* _DIRECTIONS FOR THIS TASK_: Which lines of the listing below contain the string "header"? Copy each such line in full, treating uppercase and lowercase as different.

* _MATERIAL SHOWN_:
Start

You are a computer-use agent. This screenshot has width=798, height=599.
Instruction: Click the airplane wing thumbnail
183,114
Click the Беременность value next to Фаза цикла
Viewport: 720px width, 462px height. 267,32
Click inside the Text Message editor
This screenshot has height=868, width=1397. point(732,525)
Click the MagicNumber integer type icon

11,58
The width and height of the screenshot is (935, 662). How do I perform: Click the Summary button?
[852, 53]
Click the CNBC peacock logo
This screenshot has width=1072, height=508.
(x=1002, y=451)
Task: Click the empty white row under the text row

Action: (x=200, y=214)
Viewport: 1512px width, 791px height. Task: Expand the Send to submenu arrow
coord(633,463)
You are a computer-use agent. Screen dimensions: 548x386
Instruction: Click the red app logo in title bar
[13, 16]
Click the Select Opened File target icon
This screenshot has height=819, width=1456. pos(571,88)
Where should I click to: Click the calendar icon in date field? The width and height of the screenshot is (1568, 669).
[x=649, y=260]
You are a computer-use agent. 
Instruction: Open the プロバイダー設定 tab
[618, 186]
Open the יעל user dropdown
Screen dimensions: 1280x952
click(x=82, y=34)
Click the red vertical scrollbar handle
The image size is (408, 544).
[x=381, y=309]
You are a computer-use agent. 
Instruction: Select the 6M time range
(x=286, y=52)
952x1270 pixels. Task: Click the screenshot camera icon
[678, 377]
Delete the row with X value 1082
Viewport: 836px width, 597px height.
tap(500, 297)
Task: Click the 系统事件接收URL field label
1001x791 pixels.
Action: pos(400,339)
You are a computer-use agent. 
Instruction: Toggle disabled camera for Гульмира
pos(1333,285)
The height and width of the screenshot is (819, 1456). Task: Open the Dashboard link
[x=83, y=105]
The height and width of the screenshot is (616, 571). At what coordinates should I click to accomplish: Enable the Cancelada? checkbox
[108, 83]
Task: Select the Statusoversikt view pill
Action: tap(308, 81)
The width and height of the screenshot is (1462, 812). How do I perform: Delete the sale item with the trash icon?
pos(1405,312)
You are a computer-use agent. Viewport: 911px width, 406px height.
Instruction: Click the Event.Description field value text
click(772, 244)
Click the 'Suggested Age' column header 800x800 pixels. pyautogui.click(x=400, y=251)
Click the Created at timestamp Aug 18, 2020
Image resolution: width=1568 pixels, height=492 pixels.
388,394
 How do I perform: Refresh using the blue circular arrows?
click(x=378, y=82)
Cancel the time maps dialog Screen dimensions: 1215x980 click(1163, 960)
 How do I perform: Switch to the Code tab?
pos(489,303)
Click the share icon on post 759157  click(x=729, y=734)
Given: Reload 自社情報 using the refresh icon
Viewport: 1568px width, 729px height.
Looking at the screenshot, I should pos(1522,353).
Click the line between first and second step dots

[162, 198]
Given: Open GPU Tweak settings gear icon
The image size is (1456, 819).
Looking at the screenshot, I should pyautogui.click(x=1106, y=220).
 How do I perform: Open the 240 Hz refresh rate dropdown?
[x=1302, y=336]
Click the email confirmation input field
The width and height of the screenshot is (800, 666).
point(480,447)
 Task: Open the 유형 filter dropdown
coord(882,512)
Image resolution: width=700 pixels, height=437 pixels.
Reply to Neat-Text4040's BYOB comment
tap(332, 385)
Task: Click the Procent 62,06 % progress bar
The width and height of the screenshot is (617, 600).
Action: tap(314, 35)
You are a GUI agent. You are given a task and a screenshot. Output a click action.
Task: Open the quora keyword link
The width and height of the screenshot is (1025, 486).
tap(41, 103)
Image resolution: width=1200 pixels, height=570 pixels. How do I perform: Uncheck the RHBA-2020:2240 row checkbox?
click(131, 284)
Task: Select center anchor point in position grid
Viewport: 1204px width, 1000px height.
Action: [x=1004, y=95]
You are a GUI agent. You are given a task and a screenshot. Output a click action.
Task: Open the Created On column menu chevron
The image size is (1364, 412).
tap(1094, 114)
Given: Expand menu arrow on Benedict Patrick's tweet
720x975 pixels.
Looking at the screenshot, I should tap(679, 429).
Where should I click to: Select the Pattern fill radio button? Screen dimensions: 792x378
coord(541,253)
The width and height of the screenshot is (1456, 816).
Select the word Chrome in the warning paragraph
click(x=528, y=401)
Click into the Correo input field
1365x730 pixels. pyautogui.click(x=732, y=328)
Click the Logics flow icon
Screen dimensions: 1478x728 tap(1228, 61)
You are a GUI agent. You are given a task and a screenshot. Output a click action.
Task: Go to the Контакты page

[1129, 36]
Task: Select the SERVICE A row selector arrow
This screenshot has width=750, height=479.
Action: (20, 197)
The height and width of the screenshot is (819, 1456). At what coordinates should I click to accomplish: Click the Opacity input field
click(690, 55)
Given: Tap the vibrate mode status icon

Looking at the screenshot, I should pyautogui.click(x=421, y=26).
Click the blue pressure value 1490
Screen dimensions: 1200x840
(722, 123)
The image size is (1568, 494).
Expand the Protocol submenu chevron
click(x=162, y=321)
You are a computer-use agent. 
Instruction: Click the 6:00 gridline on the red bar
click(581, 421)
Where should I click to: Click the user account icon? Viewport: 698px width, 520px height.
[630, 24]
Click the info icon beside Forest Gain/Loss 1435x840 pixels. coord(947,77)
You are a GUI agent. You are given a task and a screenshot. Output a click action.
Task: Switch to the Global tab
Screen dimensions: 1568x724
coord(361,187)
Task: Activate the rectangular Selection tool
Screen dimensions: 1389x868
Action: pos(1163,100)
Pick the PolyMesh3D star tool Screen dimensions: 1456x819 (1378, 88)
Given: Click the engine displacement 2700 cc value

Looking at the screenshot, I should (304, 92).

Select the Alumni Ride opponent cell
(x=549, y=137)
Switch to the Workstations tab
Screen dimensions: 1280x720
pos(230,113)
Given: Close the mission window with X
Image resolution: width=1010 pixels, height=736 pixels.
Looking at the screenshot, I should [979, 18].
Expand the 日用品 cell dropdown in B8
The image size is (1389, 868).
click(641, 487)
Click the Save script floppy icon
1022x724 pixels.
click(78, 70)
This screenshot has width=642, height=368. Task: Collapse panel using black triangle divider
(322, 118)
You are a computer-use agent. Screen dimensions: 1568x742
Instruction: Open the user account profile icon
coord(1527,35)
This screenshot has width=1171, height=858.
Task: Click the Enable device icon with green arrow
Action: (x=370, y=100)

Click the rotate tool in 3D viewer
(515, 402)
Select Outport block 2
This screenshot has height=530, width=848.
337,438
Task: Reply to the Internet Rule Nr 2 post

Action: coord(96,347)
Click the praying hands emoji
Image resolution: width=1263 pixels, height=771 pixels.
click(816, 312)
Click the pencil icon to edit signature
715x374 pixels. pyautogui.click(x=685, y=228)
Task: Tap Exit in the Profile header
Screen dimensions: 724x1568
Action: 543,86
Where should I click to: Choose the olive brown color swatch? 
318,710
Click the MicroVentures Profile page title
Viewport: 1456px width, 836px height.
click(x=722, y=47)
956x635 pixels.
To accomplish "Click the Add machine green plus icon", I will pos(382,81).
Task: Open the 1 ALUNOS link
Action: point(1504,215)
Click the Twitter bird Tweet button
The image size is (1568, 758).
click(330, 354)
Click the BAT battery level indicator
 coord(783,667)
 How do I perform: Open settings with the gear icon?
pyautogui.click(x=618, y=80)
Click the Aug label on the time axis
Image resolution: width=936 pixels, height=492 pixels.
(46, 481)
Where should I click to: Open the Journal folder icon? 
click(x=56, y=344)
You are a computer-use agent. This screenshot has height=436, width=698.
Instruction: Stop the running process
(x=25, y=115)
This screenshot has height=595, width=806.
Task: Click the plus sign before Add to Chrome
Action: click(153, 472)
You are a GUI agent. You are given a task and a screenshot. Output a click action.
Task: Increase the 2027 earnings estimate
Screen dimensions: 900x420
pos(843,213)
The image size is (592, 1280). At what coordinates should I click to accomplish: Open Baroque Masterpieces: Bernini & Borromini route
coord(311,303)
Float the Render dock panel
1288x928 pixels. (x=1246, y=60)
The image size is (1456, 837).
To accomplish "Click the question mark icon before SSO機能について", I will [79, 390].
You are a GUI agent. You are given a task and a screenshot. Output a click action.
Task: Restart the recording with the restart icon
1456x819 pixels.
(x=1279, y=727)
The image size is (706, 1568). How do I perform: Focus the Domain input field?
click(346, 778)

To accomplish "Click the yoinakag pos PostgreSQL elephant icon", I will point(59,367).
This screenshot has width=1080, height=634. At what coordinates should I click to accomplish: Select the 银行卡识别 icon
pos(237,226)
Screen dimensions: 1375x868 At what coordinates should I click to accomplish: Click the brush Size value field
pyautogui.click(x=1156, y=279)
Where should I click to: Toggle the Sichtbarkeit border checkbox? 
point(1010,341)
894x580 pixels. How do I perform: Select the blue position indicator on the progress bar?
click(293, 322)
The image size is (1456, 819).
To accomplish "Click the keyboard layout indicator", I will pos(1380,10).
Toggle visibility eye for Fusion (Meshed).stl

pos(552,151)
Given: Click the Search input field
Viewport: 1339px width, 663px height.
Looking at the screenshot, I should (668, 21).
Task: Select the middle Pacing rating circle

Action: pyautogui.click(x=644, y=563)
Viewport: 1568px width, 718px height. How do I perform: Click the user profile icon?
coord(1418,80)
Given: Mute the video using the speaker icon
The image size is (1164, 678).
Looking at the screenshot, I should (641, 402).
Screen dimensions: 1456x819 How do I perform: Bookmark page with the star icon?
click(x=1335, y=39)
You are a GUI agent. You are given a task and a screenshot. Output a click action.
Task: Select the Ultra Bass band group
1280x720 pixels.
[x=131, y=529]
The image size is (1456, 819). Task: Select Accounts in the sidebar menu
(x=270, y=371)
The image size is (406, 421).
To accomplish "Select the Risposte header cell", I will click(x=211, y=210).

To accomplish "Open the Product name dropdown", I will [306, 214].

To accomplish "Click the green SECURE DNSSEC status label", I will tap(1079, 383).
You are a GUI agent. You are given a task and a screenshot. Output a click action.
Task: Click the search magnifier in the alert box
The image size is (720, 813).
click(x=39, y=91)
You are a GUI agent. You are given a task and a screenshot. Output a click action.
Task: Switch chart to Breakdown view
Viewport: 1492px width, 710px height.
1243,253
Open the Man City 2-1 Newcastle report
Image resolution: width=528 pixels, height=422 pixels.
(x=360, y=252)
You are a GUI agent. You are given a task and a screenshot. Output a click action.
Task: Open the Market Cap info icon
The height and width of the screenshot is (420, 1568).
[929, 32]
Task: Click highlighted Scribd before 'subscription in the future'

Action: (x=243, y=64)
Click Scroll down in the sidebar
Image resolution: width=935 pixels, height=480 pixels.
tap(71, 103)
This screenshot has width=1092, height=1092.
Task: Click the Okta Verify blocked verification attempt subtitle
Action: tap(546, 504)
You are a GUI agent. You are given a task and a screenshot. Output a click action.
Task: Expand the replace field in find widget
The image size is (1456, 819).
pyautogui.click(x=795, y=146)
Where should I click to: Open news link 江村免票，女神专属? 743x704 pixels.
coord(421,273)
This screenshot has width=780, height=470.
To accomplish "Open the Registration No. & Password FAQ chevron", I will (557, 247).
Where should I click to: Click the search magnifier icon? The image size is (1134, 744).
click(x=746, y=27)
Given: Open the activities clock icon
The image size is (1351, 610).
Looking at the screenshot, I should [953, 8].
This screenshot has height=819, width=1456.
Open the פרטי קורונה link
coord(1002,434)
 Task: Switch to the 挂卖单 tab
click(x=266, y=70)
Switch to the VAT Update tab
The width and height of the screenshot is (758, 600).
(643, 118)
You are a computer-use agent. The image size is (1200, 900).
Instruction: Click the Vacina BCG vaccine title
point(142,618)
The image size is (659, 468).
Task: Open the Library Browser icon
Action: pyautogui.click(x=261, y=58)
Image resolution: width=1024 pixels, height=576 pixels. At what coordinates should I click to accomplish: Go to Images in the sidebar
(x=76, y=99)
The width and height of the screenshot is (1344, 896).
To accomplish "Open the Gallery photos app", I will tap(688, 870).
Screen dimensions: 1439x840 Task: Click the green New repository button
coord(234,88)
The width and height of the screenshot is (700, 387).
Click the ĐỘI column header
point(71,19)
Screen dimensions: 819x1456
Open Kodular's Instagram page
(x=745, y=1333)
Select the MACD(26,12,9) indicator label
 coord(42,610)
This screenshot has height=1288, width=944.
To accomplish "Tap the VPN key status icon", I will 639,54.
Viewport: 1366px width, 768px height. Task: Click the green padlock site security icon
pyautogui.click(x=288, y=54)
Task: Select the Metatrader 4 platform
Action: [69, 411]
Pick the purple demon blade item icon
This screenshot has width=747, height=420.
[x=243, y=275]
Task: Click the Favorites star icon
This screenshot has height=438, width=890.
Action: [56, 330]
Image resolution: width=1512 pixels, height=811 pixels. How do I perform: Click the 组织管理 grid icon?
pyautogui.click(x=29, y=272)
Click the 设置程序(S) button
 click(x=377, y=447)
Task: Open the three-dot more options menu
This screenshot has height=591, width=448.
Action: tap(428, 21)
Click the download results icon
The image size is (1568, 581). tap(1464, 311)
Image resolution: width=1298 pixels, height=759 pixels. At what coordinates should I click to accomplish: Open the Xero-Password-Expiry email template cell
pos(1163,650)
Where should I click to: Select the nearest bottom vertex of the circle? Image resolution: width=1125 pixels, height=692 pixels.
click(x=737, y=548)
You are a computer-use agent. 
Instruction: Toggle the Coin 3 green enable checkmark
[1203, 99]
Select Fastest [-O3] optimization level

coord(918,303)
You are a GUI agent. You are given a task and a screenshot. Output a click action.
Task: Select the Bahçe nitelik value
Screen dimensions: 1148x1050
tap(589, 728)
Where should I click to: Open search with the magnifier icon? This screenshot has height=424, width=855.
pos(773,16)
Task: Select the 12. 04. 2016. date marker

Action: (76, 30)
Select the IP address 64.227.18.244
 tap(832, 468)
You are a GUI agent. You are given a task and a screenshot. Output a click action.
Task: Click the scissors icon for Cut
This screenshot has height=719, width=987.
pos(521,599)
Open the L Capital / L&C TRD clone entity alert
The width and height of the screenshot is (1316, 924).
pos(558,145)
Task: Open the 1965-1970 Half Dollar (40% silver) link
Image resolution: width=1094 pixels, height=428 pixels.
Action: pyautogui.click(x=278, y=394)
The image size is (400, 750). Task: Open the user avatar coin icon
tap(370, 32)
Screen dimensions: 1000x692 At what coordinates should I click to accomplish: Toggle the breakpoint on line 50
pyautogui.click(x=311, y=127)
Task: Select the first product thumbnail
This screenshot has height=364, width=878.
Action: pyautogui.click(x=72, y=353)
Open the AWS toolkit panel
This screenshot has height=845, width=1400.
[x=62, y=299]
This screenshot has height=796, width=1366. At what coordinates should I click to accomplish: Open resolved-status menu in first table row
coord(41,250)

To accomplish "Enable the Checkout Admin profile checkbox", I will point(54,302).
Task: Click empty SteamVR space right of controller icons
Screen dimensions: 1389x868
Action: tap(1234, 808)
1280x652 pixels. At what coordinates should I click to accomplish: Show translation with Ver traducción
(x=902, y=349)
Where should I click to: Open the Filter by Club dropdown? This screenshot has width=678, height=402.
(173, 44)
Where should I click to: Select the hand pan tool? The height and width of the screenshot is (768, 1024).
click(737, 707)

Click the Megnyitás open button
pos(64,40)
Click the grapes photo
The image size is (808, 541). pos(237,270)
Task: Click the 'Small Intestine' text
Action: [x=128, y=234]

End

* _THE OUTPUT_:
Click the 'Suggested Age' column header 800x800 pixels. pyautogui.click(x=400, y=251)
Task: Tap Exit in the Profile header
To accomplish "Select the Risposte header cell", I will click(x=211, y=210).
Click the ĐỘI column header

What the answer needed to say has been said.